→ **Data to use**:

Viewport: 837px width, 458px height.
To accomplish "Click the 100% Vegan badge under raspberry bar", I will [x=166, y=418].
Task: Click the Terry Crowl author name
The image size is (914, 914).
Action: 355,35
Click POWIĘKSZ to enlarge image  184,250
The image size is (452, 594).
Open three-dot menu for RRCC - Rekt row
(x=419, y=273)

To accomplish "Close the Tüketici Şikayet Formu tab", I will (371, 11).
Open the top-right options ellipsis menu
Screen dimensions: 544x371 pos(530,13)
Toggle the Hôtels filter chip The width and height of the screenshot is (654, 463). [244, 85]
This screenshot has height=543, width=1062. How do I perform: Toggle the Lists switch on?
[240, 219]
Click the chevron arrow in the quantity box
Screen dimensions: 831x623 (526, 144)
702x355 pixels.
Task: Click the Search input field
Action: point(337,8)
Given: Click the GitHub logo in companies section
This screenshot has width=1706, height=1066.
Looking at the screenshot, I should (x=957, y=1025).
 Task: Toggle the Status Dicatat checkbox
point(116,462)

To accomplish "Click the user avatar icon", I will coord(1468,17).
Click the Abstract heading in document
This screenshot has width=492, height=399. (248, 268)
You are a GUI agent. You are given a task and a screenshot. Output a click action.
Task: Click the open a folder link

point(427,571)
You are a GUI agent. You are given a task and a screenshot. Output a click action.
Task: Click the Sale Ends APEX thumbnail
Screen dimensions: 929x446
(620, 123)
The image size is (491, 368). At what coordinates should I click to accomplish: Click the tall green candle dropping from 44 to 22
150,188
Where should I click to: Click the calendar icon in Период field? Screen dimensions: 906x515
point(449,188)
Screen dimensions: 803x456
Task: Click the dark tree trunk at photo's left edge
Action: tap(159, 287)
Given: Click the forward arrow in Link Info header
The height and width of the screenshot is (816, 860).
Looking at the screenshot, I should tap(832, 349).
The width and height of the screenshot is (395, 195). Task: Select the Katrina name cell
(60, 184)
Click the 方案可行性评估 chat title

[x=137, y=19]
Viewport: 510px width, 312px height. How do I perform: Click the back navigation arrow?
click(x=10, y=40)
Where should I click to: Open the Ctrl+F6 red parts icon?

→ **Problem details**:
Update the material above by replacing "Where should I click to" with "Where do I click to" everywhere it appears, leaving all other text unchanged.

→ **Response to the task**:
Viewport: 837px width, 458px height.
To accomplish "Click the 100% Vegan badge under raspberry bar", I will [x=166, y=418].
Task: Click the Terry Crowl author name
The image size is (914, 914).
Action: 355,35
Click POWIĘKSZ to enlarge image  184,250
The image size is (452, 594).
Open three-dot menu for RRCC - Rekt row
(x=419, y=273)

To accomplish "Close the Tüketici Şikayet Formu tab", I will (371, 11).
Open the top-right options ellipsis menu
Screen dimensions: 544x371 pos(530,13)
Toggle the Hôtels filter chip The width and height of the screenshot is (654, 463). [244, 85]
This screenshot has height=543, width=1062. How do I perform: Toggle the Lists switch on?
[240, 219]
Click the chevron arrow in the quantity box
Screen dimensions: 831x623 (526, 144)
702x355 pixels.
Task: Click the Search input field
Action: point(337,8)
Given: Click the GitHub logo in companies section
This screenshot has width=1706, height=1066.
Looking at the screenshot, I should (x=957, y=1025).
 Task: Toggle the Status Dicatat checkbox
point(116,462)

To accomplish "Click the user avatar icon", I will coord(1468,17).
Click the Abstract heading in document
This screenshot has width=492, height=399. (248, 268)
You are a GUI agent. You are given a task and a screenshot. Output a click action.
Task: Click the open a folder link

point(427,571)
You are a GUI agent. You are given a task and a screenshot. Output a click action.
Task: Click the Sale Ends APEX thumbnail
Screen dimensions: 929x446
(620, 123)
The image size is (491, 368). At what coordinates should I click to accomplish: Click the tall green candle dropping from 44 to 22
150,188
Where do I click to: Click the calendar icon in Период field? Screen dimensions: 906x515
point(449,188)
Screen dimensions: 803x456
Task: Click the dark tree trunk at photo's left edge
Action: tap(159, 287)
Given: Click the forward arrow in Link Info header
The height and width of the screenshot is (816, 860).
Looking at the screenshot, I should tap(832, 349).
The width and height of the screenshot is (395, 195). Task: Select the Katrina name cell
(60, 184)
Click the 方案可行性评估 chat title

[x=137, y=19]
Viewport: 510px width, 312px height. How do I perform: Click the back navigation arrow?
click(x=10, y=40)
Where do I click to: Open the Ctrl+F6 red parts icon?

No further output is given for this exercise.